Worse yet, Randall says, the Maine shipbuilder hired by the expedition secretly was a British loyalist, and he deliberately used heavy green wood and left out the caulking, so that the barges laden with supplies soon sank in the Kennebec River. After a brutal hurricane wiped out more of their provisions and equipment, many of Arnold’s men deserted and headed back home. By the time Arnold finally got to his destination in November, he had only 675 starving, poorly armed soldiers left, according to Malcolm’s account.

Meanwhile, Sir Guy Carleton, the skillful, savvy British commander in Canada, had rushed to Quebec City. By the time Arnold got there, British reinforcements—battle-hardened Scottish veterans of the French and Indian War—had arrived to bolster the defenses.

“If Arnold had gotten to Quebec three days earlier, it might have worked,” Randall explains. “He almost pulled it off.”

The city of Quebec and the Saint Laurence River at the time of the attack by United States Forces, circa 1775.

The city of Quebec and the Saint Laurence River at the time of the attack by United States Forces, circa 1775.

A New Year’s Eve attack in a blizzard fizzled.

Instead, after threatening to inflict “every severity” upon Quebec unless it surrendered, Arnold had to sit and wait for additional troops led by Maj. Gen. Richard Montgomery to arrive. As this 1990 article by Randall details, the Americans finally launched their assault on Quebec City on New Year’s Eve in a blinding blizzard, and it quickly turned into a disaster.

A single volley of cannon fire killed Montgomery and most of his officers, and Arnold was severely wounded in the leg by a rifle shot and had to be dragged off the field. (Here is Carleton’s account of the battle.) Most of the American force was killed, wounded or captured, so that of the 300 men who’d survived the journey with Arnold to Quebec, only 100 were left.

The brutal defeat “struck an amazing panick” among the Americans, as Arnold conceded in a dispatch to Washington a few weeks later. But to Arnold’s credit, he didn’t give up. Along with the tattered remainder of his forces, he cleverly kept up the siege, moving a single cannon around and firing at the fort to create the illusion that he had more artillery, according to Randall. In that fashion, Arnold held out until spring, when reinforcements from New England arrived, and he was ordered to return home.

“Arnold was superseded and pushed aside,” Randall says. It was the start of a pattern, in which his field experience and bravery was disregarded and he was repeatedly passed over in favor of other officers. “This was the beginning of his dilemma about which side to be on.”

Eventually, the arrival of a British fleet carrying 10,000 British regulars and German mercenaries in May 1776 forced the Americans to retreat for good.

The Quebec Act sealed French Canadians’ allegiance to the British.
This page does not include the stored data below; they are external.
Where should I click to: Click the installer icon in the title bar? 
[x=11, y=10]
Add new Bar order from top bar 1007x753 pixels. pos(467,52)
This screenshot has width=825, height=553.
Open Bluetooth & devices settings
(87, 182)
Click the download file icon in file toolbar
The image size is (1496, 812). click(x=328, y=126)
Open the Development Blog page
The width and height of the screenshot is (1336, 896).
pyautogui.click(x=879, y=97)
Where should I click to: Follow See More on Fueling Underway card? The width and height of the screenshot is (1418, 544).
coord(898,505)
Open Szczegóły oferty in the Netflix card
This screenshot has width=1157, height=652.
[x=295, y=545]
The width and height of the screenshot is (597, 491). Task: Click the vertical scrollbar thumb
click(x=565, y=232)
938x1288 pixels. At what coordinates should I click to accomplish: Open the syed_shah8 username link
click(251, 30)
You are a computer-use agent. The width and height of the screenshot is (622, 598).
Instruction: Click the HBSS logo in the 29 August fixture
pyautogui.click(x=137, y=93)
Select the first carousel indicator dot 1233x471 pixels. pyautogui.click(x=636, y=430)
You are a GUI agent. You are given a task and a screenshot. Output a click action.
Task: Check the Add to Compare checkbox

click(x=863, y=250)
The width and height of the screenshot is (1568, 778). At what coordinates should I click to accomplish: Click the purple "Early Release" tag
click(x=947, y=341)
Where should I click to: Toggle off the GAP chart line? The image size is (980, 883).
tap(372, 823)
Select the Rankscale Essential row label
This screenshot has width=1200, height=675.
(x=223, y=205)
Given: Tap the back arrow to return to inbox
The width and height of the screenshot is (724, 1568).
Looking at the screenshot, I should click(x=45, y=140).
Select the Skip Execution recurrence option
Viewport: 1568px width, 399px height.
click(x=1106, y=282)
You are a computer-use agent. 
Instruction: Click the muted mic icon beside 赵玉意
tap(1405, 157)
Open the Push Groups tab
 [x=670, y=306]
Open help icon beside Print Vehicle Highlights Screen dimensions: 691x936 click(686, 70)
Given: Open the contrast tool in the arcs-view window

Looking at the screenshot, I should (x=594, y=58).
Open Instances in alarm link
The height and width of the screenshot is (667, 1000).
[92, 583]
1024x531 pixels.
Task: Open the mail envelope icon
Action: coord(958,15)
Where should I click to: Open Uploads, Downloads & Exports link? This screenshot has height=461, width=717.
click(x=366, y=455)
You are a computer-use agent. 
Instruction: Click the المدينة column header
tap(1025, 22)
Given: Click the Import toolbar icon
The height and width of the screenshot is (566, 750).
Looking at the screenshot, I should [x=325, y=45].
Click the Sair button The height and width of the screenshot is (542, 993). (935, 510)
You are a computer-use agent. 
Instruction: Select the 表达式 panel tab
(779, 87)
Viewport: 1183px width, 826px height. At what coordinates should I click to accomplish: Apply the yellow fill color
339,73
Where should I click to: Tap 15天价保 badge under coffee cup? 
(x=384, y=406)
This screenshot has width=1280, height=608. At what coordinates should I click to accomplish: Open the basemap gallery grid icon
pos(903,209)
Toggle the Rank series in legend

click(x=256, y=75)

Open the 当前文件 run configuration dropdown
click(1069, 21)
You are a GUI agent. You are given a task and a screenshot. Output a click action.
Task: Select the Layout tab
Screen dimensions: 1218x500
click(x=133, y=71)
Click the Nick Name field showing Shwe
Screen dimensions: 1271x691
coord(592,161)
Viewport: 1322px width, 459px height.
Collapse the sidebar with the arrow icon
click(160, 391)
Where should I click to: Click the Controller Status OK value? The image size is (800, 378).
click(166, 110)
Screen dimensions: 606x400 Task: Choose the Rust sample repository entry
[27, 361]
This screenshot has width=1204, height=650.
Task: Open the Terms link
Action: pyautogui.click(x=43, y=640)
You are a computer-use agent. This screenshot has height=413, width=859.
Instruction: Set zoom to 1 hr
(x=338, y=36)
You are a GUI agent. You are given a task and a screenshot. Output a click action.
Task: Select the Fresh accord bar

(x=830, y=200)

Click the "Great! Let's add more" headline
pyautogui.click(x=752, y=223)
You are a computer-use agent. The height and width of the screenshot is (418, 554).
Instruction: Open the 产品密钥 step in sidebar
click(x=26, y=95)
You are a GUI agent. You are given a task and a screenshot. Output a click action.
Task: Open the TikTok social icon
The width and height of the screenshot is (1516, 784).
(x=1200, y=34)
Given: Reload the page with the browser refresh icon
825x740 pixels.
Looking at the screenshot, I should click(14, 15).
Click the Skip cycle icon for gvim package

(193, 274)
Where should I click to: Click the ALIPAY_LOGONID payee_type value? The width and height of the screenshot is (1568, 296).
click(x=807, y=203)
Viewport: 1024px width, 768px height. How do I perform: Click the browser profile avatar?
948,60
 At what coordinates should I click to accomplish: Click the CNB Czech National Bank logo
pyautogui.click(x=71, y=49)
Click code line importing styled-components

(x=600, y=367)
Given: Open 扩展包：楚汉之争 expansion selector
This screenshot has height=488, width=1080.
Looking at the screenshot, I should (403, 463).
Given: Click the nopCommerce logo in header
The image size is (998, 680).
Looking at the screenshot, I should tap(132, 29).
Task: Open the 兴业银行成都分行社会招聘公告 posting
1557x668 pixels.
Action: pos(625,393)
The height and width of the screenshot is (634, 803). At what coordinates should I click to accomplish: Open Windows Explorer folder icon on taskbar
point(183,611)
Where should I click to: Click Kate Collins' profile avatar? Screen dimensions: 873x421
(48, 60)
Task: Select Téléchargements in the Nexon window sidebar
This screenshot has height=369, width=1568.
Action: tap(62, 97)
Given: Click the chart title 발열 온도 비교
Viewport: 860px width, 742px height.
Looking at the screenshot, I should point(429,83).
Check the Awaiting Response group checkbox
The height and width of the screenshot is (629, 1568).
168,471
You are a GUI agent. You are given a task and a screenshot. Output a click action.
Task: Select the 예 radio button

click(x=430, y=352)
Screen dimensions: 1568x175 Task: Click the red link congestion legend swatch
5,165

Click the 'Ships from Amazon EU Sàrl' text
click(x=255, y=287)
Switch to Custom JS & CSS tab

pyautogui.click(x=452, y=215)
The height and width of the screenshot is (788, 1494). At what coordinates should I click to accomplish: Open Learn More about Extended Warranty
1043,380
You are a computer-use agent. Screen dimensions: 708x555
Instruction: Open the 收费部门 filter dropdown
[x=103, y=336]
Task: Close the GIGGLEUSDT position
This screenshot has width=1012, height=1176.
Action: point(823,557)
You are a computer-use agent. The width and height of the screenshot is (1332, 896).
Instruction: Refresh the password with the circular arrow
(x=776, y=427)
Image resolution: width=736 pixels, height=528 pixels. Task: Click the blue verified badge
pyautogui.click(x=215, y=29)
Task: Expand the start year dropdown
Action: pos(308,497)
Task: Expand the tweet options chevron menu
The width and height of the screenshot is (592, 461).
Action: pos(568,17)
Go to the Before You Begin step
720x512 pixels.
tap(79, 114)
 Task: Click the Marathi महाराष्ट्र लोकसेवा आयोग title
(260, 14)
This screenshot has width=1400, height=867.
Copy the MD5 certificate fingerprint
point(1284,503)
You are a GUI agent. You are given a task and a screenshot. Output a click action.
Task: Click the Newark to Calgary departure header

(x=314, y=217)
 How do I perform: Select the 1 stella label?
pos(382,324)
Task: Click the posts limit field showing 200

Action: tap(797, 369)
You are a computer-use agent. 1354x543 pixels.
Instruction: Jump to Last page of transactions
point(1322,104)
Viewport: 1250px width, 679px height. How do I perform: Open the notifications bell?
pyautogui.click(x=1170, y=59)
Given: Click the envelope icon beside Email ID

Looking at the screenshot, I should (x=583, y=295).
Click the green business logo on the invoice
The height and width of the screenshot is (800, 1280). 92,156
The French Canadian uprising that Arnold and others had hoped for never materialized, thanks to the property and religious rights that the British had conferred in the Quebec Act of 1774. “The French Canadians were Catholics, and they’d just been given legal status by the British,” Randall explains. “They saw the American invasion as a Protestant invasion.”

Despite his failure to take Quebec, Arnold eventually did manage to prevent the British from attacking from the north. In October 1776, he hastily put together a small fleet of ships that met Carleton’s invading force in the Battle of Valcour Island, and put up such fierce resistance that the British had to turn back. Four years later, Arnold would switch sides—and cement his legacy as one of the most infamous traitors in history.